Insuffisant selon Harry Durimel pour qui « l’Union européenne a les moyens de contraindre la France à instaurer une vraie politique de traçabilité et de surveillance des produits qui parviennent dans nos assiettes. Pour les LMR, les limites maximum résiduelles – la quantité de chlordécone qu’on vous autorise à ingurgiter chaque jour- nous disons que cela n’a pas de sens. Nous voulons que la norme soit zéro chlordécone, zéro poison. » Une demande qui pourrait se traduire dans les zones à risque, par l’obligation de produire des cultures et élevages non-sensibles au chlordécone, et son corolaire l’interdiction de productions sensibles. La mesure qui figure parmi les recommandations du rapport Procaccia Le Deaut.
Non conformes
En 2017, malgré l’instauration de zones d’interdiction de pêche, « encore près de 3 produits de la pêche sur 10 en moyenne, pêchés localement et vendus sur les marchés, demeurent non conformes » selon la préfecture de Guadeloupe. Côté culture et élevage, la responsabilité revient aux exploitants qui ont obligation de garantir la qualité de leurs productions. La Peti concluait que « la Commission réexamine actuellement les LMR fixées pour les produits d’origine animale dans le règlement (CE) no396/2005 en vue de protéger les consommateurs de l’UE, y compris ceux qui résident en Guadeloupe et en Martinique. Les nouvelles LMR devraient s’appliquer courant 2021. » Le projet de règlement visant à abaisser les LMR pour le chlordécone dans les produits d’origine animale devait être présenté aux États membres lors de la réunion du comité permanent des végétaux, des animaux, des denrées alimentaires et des aliments pour animaux, section « résidu de pesticides », prévue les 15 et 16 juin 2020. Les conclusions ne nous étaient pas parvenues au moment de mettre sous presse cette édition.
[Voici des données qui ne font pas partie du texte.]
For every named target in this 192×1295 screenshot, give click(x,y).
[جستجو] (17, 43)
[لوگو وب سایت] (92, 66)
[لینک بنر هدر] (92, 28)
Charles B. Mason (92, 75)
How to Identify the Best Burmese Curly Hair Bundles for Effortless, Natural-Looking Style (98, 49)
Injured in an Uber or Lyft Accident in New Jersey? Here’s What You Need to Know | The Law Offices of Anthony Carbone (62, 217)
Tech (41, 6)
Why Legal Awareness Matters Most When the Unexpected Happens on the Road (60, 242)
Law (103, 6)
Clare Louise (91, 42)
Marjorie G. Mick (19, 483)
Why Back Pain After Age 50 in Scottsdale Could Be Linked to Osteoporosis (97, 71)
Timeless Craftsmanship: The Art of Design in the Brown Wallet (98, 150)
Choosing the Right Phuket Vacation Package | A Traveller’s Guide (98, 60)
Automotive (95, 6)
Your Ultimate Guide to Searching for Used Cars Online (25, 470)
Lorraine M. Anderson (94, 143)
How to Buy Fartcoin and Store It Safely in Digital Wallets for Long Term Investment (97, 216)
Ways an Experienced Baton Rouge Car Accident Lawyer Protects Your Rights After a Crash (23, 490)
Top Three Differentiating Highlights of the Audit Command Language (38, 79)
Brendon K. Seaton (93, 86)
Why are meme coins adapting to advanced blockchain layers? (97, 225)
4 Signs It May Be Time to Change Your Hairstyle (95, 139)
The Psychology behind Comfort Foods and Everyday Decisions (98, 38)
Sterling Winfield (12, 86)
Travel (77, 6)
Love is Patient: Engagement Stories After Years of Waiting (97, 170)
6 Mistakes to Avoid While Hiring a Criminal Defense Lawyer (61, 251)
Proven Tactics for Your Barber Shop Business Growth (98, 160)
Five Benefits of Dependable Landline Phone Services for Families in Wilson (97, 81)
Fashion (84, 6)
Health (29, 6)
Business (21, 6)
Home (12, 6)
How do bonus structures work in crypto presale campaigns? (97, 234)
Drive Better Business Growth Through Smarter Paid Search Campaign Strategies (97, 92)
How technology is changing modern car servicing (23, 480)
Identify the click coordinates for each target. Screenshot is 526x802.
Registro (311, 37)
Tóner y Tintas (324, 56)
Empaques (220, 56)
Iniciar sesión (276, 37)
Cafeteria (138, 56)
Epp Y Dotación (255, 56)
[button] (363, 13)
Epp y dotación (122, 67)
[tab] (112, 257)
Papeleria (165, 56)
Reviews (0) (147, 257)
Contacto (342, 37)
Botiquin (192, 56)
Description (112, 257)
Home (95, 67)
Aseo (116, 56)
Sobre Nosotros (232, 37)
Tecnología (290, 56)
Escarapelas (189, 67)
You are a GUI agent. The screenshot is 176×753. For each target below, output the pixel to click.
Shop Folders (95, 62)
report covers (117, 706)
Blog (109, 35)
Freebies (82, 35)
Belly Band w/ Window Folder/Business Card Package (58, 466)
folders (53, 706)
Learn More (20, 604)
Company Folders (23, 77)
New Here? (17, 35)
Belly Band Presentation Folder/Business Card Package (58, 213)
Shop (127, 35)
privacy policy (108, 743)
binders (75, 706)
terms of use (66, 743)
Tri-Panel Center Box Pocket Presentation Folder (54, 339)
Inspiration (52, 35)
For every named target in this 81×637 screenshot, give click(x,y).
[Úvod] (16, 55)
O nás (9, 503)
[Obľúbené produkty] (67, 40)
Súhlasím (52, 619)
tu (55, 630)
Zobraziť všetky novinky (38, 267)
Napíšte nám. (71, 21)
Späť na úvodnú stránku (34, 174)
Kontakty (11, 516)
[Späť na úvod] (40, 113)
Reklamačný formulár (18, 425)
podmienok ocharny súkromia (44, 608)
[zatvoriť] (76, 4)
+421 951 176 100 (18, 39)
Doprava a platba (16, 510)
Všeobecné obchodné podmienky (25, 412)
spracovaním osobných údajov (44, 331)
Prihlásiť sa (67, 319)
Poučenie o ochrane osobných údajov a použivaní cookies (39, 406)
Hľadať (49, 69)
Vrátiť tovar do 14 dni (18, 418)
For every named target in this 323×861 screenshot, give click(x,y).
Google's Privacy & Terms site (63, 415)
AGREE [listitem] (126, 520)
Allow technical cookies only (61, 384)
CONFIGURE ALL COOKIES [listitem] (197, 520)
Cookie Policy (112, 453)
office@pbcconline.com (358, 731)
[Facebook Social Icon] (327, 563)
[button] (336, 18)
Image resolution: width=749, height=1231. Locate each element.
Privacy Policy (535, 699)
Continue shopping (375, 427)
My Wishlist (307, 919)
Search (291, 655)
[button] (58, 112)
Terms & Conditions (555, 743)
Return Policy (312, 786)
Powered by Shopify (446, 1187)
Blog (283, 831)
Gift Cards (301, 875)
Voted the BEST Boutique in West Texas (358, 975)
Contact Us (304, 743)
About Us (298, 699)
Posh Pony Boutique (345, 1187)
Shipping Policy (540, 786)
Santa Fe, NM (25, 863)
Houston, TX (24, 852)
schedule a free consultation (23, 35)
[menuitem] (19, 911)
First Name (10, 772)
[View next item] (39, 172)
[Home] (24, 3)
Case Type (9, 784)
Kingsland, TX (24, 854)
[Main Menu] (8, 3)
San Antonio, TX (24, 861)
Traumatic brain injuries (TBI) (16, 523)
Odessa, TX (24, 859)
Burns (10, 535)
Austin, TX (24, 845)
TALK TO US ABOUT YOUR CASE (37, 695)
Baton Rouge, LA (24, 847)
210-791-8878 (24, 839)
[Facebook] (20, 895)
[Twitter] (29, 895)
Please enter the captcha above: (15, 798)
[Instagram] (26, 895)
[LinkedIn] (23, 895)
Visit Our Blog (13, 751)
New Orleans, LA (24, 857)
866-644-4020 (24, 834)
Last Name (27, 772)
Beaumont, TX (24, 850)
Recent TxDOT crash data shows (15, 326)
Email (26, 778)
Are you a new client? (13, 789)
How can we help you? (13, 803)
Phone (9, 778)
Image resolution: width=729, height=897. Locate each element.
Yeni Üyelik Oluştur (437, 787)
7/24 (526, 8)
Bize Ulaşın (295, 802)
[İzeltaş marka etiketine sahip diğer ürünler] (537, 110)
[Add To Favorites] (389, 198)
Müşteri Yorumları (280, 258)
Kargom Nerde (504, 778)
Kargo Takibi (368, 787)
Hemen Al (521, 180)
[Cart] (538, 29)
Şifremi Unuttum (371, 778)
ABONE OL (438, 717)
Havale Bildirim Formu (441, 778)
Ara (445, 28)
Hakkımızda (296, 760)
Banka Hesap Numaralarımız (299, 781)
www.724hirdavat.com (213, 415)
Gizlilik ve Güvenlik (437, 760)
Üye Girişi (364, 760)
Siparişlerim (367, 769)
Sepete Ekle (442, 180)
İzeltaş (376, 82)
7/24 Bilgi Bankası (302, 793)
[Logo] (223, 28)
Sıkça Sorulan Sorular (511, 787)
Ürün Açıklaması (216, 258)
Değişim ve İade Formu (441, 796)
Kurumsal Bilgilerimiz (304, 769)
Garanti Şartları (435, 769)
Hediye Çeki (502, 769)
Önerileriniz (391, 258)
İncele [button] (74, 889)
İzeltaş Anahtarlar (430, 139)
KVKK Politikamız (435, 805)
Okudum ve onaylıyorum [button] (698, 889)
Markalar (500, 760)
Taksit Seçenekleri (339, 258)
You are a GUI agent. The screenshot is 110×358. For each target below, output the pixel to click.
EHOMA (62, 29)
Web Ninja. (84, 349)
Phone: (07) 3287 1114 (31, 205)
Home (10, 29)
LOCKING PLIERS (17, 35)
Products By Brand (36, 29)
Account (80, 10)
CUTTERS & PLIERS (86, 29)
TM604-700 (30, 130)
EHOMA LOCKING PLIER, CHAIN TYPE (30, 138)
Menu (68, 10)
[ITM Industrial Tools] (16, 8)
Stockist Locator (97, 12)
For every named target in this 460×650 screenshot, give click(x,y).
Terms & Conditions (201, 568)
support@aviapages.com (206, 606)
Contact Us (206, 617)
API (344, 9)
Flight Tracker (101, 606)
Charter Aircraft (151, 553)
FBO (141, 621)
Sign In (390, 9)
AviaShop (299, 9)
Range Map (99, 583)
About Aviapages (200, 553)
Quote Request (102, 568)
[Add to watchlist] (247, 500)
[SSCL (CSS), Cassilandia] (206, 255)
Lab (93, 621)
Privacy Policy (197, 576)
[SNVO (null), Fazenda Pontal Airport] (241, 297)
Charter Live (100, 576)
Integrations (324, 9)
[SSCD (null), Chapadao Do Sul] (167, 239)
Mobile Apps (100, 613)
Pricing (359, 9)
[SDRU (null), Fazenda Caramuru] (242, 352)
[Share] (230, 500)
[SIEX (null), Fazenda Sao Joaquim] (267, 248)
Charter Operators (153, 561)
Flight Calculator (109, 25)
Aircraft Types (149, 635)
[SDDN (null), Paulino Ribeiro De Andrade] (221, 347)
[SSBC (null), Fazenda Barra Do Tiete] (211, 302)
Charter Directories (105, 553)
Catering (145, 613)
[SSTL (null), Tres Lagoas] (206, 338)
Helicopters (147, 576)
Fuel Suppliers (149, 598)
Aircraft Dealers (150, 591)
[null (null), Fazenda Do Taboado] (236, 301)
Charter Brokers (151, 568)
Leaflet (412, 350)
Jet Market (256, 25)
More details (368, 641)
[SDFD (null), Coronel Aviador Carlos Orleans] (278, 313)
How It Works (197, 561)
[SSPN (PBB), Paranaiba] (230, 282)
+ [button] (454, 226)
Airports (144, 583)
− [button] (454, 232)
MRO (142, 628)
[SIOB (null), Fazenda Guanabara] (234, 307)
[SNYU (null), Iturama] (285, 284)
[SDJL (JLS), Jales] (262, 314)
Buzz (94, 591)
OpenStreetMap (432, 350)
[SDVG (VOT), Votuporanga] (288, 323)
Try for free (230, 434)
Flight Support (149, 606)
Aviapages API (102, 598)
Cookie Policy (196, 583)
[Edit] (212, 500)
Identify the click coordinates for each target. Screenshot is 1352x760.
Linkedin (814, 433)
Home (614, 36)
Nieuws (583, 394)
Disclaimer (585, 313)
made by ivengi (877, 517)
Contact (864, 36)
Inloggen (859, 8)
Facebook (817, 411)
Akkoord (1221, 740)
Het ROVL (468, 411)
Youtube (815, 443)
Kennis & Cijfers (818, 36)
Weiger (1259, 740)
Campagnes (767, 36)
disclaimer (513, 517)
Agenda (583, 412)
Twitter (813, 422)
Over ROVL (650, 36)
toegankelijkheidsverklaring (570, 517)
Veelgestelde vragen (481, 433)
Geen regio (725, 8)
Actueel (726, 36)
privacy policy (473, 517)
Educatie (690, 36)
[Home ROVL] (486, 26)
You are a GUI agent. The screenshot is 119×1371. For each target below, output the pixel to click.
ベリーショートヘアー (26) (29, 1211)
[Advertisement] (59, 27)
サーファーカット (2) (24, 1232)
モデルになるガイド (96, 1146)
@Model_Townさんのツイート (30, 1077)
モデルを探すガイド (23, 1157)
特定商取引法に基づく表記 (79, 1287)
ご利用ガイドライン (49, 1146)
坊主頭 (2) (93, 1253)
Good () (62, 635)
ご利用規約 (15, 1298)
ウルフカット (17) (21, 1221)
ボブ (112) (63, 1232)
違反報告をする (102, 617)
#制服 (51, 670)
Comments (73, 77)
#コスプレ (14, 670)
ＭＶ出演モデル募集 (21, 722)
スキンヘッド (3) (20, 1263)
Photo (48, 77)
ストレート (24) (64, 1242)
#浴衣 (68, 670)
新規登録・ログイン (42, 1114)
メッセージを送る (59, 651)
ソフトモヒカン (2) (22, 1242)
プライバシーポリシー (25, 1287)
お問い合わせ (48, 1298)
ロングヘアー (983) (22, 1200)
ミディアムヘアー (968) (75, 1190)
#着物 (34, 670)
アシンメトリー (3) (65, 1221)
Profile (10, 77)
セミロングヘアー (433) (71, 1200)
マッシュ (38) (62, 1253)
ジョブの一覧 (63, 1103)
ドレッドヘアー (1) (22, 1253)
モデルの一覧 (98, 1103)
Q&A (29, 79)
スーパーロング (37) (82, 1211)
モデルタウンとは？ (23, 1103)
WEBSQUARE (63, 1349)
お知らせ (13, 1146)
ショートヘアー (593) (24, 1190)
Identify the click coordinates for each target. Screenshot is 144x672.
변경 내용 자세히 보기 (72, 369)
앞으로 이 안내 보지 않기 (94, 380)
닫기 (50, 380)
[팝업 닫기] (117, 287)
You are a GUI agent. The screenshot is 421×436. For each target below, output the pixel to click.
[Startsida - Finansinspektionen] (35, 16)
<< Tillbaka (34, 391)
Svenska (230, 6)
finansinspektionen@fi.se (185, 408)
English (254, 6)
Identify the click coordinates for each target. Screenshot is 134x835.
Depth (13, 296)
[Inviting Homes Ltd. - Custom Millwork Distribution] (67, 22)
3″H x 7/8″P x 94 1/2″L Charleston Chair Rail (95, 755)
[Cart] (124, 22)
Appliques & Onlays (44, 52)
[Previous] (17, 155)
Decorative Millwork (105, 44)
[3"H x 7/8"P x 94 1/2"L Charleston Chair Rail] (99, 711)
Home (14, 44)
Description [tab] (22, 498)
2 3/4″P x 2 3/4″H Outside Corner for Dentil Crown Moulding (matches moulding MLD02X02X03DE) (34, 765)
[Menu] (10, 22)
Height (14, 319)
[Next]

* Selon le rapport n° 487 remis par la sénatrice Catherine Procaccia et le député Jean-Yves Le Deaut et intitulé « Impacts de l’utilisation de la chlordécone et des pesticides aux Antilles : bilan et perspectives d’évolution ».
Enlisement
Harry Durimel contre le chlordécone, c’est plus de 10 ans d’engagement. L’enlisement aussi. Dans une lettre ouverte au ministre de la Justice, Éric Dupond-Moretti, Harry Durimel dénonçait ce 18 septembre un « dossier [qui] n’avance pas, ce qui provoque aux Antilles un sentiment d’injustice ». Conseil de l’Union régionale des consommateurs et de l’Union des producteurs de Guadeloupe, qui ont déposé le 24 février 2006 une plainte pour mise en danger d’autrui et administration de substances nuisibles, l’avocat appelle le ministère à se pencher sur les délais de procédure.
« D’aucuns affirment que cette inertie augure d’une volonté de l’État français de se départir de toute responsabilité. Ce qui est certain, c’est qu’elle génère un délai de procédure outrageusement déraisonnable, qui est contraire à la Convention européenne de sauvegarde des droits de l’Homme. Il s’agit, tout comme les dossiers de l’amiante ou du sang contaminé, d’un sujet de santé publique et d’intérêt général, qui doit trouver son épilogue » plaide-t-il.